Seemingly missed by the mainstream media on Monday, Chinese equity futures crashed over 12.5% - the biggest drop since 1995 - only to soar back to unchanged within seconds. This was not a 'fat-finger' trade, and as one trader noted, "liquidity in the market is really thin right now," which is borne out by the evidence. Thanks to government rules disabling "hedging" accounts from holding more than 10 contracts a day, volume (and liquidity) has become practically non-existent since September and so the 12.5% flash crash was driven by just 3 trades totalling just 646 contracts which means a mere $92 million sell order collapsed Chinese equity markets by the most on record.
A shocking move...
But when we zoom in it is apparent that just 3 trades were responsible for the plunge - the initial 398 contract sell, followed by a 107 contract order and a 141 sell all at 22:42:10
As background, we note that a hedging account is a designation for investors who use futures to offset risks from their holdings in the stock market. Such accounts are exempt from limits on opening more than 10 contracts in a day, according to CFFEX rules announced in September... so this could only be a hedging account.
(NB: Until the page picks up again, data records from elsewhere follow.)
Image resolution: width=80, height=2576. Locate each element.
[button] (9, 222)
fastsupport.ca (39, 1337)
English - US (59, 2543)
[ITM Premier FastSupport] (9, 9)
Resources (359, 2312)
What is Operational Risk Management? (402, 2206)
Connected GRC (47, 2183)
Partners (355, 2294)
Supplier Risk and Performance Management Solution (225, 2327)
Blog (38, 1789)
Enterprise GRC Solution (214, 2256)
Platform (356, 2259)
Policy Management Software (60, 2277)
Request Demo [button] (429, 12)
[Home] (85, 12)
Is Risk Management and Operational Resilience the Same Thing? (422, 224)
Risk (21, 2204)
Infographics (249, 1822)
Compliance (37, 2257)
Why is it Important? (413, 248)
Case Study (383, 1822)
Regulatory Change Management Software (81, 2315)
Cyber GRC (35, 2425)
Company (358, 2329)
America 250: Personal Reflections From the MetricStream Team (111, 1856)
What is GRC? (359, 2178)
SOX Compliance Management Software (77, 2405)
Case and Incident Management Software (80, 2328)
In other words just 646 contracts - or 'hedging' around $92 million notional - managed to crash the Chinese futures market by the most on record.
And here is why... Chinese policy makers restricted activity in the futures market last year because selling the contracts is one of the easiest ways for investors to make large wagers against stocks. Volume shrank by more than 90 percent from its peak after officials raised margin requirements, tightened position limits and started a police probe into bearish wagers.
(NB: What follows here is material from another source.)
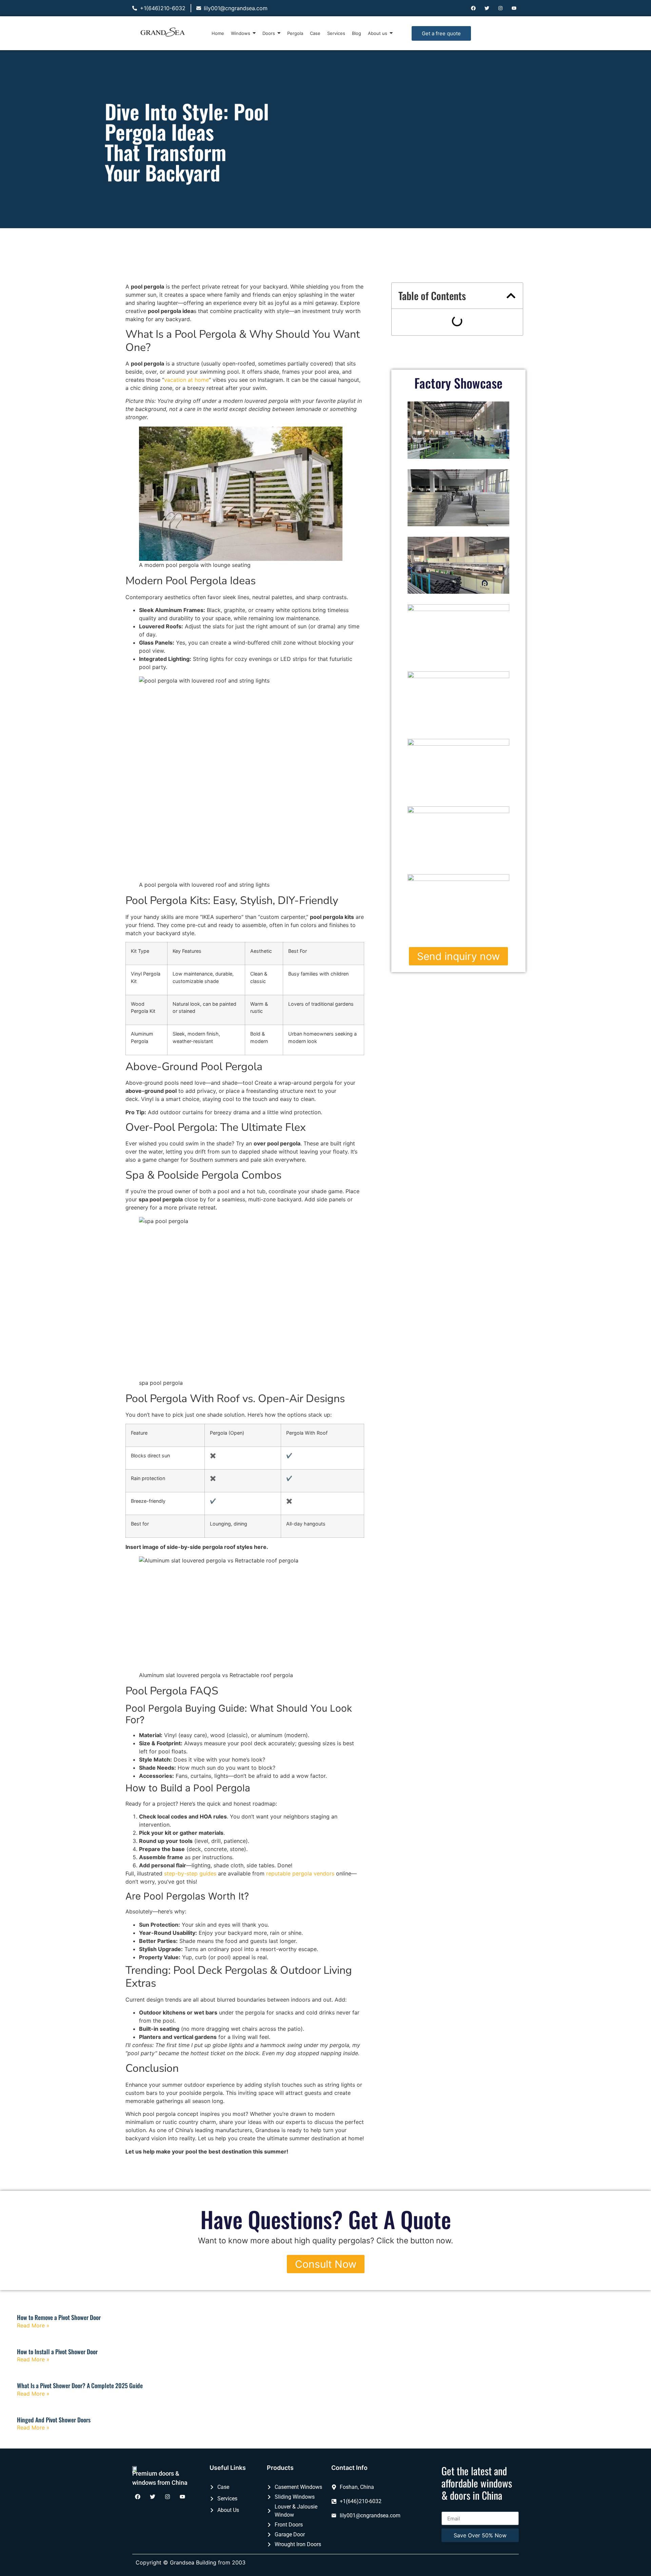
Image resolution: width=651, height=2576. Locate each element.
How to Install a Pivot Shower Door (57, 2351)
Yes that is the real volume chart.
Some international traders with negative views on Chinese stocks have shifted their wagers to offshore markets. As we noted previously, short interest in Chinese ETFs is now at record highs...
Which could be why Chinese stocks are stubbornly ignoring the collapse of the currency...
As Bloomberg notyes, while sudden price swings are hardly unique to Chinese exchanges, the country’s markets have come under increased scrutiny in recent months as MSCI Inc. considers adding mainland shares to its international indexes. Recent measures to curb trading halts and clarify beneficial ownership rules have improved the country’s odds of inclusion to 70 percent, Goldman Sachs Group Inc. analysts wrote in a report on Tuesday, which was one of the factors behind the market’s rally. MSCI will announce its decision next month... and we are sure a record intra day crash in prices will have no impact on the political decision to bring Chinese equity volatility into the world's biggest benchmarks.